- _Material provided_:
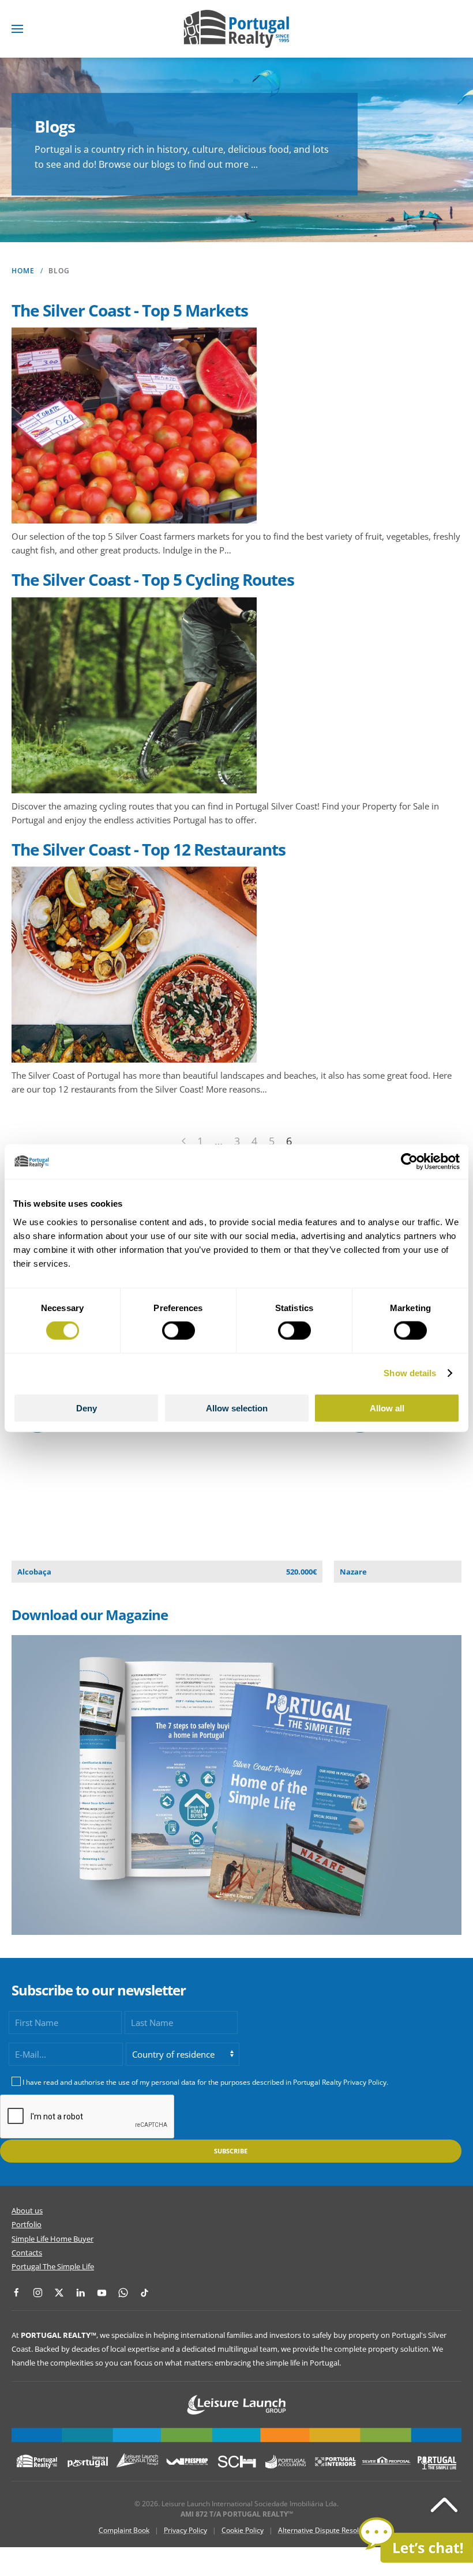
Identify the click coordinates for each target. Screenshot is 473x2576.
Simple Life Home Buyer (52, 2239)
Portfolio (27, 2224)
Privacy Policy (364, 2082)
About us (27, 2210)
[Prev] (184, 1141)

- _Problem to solve_: Set down all of the data word for word; no pictures belong in it.

- _Completed task_:
Identify the click coordinates for each target. Screenshot is 473x2576.
Simple Life Home Buyer (52, 2239)
Portfolio (27, 2224)
Privacy Policy (364, 2082)
About us (27, 2210)
[Prev] (184, 1141)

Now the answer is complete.